Anche perché la richiesta di un posto al governo, che avrebbe avanzato lo stesso Marino prima dell’ultimo rimpasto di giunta, sarebbe in questo momento ancora più difficile da esaudire. Ciò non toglie che Renzi è pronto, dopo che le dimissioni saranno ef fettive, e quindi dal 3 novembre, a riconoscere all’ormai ex sindaco il lavoro svolto nei due anni di governo della città. «Se Marino vuole parlare col Pd c’è il commissario Orfini», ripetono dal Nazareno. E anche i consiglieri del Pd guardano a palazzo Chigi nella speranza che dal cilindro renziano esca una soluzione che eviti al Pd romano di votare la sfiducia insieme alla destra e al M5S.

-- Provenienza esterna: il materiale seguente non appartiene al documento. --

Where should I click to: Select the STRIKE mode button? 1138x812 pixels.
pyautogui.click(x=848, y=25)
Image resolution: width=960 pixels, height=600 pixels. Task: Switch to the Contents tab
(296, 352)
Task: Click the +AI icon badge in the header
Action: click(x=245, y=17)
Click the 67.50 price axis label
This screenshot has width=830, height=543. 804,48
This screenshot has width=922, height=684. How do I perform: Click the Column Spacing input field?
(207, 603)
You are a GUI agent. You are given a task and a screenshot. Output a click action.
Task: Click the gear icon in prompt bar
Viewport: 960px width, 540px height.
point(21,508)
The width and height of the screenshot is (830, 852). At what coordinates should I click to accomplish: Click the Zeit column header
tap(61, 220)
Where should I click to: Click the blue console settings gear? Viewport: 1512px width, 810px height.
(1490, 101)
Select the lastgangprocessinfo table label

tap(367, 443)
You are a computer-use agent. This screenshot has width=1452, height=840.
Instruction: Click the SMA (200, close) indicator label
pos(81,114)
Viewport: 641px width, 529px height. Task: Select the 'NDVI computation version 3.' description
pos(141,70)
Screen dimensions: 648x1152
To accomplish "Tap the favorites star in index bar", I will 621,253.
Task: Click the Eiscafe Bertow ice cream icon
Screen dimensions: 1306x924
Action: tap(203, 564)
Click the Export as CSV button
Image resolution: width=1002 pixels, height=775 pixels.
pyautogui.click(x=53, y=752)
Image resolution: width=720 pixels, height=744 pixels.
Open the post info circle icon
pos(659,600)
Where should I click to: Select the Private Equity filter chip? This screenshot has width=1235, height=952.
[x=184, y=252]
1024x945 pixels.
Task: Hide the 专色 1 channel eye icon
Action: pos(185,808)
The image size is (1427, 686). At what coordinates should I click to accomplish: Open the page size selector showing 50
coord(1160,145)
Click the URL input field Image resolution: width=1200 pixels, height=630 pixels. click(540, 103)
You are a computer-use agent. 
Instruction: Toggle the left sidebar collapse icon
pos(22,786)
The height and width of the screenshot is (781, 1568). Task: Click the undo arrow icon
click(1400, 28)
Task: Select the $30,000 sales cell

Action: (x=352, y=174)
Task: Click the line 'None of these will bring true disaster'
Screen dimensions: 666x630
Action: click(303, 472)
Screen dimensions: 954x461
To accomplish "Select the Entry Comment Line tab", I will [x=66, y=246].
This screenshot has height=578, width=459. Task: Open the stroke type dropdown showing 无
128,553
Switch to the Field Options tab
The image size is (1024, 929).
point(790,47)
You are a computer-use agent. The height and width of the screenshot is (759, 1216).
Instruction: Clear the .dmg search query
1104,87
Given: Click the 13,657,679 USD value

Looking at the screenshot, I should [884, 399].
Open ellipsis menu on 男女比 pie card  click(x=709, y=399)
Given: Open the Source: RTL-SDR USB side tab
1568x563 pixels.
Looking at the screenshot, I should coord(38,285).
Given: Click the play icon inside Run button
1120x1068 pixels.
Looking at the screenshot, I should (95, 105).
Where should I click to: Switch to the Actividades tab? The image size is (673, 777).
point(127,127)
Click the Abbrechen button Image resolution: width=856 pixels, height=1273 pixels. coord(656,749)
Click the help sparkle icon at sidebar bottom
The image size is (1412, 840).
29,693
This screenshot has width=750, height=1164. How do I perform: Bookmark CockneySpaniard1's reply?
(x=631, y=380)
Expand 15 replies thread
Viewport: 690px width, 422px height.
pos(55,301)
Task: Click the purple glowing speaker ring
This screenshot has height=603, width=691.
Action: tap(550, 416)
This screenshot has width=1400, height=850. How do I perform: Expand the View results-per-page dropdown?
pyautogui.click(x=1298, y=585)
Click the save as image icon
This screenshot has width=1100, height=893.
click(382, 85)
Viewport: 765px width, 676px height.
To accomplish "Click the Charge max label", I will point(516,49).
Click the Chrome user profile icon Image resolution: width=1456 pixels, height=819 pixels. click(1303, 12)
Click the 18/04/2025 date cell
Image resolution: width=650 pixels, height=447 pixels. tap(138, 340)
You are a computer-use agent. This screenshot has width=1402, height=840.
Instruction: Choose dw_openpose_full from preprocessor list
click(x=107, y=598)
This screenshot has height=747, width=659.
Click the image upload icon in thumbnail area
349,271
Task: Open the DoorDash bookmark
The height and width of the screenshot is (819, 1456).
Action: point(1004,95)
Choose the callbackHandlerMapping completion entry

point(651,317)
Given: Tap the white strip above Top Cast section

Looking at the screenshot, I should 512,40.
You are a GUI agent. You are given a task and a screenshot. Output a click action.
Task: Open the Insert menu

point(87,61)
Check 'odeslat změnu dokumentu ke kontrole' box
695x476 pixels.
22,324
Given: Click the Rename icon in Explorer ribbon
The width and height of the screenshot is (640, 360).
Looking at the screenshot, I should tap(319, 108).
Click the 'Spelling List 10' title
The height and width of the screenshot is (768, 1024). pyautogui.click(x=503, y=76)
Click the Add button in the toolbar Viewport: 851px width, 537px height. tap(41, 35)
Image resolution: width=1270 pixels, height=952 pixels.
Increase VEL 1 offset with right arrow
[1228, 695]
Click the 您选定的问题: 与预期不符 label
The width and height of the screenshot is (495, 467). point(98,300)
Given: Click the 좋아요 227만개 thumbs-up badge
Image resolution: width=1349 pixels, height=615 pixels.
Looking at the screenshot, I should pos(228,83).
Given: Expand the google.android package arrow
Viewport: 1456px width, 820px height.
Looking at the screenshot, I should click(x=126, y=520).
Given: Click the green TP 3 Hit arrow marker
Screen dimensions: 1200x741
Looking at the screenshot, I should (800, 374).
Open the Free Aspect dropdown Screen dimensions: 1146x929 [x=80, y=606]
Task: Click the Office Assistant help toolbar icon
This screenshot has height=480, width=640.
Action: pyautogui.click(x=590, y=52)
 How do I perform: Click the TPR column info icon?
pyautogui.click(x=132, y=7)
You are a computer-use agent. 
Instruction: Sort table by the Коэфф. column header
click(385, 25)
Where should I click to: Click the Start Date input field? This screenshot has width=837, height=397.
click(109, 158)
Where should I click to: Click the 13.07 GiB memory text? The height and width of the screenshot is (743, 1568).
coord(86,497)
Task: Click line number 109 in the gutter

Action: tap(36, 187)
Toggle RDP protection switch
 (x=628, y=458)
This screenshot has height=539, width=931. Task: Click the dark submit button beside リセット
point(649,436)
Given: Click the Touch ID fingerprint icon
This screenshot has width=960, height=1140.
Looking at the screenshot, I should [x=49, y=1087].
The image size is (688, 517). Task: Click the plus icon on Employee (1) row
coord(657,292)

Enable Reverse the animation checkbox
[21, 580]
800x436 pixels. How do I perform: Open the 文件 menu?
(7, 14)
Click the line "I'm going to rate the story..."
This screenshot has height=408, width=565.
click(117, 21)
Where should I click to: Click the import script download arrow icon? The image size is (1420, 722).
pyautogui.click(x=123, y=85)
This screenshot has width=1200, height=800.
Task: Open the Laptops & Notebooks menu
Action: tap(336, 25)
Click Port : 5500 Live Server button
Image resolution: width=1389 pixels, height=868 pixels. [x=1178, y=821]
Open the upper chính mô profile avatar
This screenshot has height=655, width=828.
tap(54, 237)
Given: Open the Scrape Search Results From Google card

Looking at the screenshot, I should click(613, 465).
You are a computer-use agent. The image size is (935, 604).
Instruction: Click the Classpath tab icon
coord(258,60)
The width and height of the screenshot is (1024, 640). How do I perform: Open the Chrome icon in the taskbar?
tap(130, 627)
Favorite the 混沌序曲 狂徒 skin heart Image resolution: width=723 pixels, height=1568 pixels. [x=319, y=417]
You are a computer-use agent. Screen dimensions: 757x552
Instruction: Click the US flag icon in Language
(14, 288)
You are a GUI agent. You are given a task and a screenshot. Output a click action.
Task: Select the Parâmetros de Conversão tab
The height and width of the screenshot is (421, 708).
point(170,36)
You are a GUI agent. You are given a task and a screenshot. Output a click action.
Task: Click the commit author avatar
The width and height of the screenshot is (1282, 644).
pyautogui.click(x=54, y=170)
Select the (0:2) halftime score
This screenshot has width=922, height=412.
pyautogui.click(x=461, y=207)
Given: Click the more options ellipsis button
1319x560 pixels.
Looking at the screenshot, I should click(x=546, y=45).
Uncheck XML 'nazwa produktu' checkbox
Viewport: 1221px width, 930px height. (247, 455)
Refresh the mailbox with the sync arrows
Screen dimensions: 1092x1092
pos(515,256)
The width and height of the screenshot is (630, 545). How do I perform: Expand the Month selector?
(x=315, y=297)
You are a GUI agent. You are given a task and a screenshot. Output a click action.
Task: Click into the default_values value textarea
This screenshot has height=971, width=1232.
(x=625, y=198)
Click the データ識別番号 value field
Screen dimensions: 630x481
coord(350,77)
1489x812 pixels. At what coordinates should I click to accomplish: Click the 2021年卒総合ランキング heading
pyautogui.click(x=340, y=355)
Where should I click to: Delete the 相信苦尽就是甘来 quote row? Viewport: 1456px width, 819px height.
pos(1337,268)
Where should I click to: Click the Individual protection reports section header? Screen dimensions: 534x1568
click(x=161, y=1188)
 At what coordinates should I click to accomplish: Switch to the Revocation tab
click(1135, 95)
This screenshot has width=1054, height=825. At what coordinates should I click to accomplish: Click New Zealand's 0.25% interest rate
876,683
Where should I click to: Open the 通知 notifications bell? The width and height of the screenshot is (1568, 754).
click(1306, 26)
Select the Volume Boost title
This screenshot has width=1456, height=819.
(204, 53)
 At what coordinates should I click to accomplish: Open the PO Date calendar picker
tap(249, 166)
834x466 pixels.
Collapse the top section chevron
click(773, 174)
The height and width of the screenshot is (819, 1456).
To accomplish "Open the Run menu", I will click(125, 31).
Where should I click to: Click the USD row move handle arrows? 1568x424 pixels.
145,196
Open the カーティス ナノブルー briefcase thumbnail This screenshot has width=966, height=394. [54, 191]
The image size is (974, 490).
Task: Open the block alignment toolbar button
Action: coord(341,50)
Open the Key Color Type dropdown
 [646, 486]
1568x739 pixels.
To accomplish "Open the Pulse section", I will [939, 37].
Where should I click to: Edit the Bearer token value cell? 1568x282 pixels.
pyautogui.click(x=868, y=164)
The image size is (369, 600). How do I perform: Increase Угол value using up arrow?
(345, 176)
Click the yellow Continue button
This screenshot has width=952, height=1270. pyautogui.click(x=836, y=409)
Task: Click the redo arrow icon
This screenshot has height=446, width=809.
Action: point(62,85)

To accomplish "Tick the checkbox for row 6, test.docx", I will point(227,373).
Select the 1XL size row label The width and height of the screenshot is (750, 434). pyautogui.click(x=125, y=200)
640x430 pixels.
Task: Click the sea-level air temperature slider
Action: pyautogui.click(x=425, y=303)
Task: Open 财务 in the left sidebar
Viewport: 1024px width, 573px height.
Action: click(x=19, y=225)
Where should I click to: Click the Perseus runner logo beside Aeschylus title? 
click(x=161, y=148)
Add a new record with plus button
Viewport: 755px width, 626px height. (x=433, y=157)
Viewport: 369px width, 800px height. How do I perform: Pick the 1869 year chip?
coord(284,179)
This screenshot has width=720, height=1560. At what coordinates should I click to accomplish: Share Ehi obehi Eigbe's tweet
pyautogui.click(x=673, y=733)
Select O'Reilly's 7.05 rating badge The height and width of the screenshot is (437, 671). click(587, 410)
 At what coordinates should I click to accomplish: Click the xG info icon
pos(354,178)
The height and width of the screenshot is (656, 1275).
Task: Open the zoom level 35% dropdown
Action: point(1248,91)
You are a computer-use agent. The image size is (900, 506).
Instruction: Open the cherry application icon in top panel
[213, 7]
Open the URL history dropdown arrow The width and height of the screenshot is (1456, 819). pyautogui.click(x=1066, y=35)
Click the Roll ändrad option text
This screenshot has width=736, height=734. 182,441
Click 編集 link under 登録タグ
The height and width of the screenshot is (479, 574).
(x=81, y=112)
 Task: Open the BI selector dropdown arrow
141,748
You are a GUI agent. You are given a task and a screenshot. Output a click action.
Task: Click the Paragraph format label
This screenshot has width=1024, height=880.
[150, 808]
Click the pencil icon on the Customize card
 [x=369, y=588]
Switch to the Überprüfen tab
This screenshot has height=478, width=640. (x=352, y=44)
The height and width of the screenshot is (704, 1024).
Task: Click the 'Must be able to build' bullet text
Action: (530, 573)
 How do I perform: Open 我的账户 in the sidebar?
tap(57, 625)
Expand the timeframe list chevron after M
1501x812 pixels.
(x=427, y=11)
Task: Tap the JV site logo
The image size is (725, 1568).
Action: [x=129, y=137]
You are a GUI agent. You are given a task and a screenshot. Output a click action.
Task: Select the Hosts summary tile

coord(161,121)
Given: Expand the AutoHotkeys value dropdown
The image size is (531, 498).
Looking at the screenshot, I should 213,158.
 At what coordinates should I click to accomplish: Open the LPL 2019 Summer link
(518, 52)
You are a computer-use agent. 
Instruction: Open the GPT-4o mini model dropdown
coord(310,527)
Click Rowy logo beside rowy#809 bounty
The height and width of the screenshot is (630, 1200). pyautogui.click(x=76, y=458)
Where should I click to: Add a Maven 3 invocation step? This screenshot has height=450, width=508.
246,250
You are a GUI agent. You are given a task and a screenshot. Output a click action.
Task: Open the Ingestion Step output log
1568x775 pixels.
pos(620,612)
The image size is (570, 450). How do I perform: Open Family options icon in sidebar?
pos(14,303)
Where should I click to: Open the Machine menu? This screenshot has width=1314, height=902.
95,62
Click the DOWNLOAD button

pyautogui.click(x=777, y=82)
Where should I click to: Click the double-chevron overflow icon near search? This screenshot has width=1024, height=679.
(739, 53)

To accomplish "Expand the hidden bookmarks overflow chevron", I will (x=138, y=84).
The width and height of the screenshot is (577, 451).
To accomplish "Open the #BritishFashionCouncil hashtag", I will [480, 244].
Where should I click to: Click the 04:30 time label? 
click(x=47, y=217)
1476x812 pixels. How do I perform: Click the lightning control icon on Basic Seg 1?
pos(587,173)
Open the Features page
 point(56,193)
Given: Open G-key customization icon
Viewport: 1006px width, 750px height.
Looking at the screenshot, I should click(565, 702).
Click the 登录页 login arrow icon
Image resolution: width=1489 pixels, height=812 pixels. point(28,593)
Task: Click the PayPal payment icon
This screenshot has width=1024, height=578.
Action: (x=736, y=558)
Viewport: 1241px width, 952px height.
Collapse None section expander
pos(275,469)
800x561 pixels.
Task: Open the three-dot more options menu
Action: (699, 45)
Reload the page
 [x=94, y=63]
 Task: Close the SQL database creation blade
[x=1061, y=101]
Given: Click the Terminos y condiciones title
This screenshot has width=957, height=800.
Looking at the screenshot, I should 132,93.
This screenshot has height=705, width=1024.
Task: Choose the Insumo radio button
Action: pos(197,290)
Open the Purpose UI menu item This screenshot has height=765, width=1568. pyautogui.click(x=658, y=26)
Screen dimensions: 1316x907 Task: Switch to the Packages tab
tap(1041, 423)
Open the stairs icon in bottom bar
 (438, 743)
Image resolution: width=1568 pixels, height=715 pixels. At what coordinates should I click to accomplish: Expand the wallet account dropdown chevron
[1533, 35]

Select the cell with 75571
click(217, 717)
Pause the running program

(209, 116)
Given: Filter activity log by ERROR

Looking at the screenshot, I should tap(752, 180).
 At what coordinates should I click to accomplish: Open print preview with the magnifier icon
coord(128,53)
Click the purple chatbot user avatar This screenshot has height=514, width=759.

Ormai solo SEL sta con Marino: tutti contro l’ex Sindaco

Arroccato, con un numero di fedelissimi sempre più esiguo, il destino di Marino tiene con il fiato sospeso solo qualche funzionario di banca che ha concesso mutui confidando sull’intera legislatura. Sul come sbarazzarsi del Marziano le differenze però restano. Ieri un equivoco ha provato a spazzarlo via il commissario romano Matteo Orfini presentando un documento sottoscritto da diciannove consiglieri comunali del Pd che di fatto sembra chiudere la partita. Sull’esito finale dello scontro sono però in pochi a voler scommettere. Senza la maggioranza che sinora ha votato i suoi provvedimenti un presidente del Consiglio o un sindaco lascerebbero senza esitazione senza farsi sfiduciare in aula.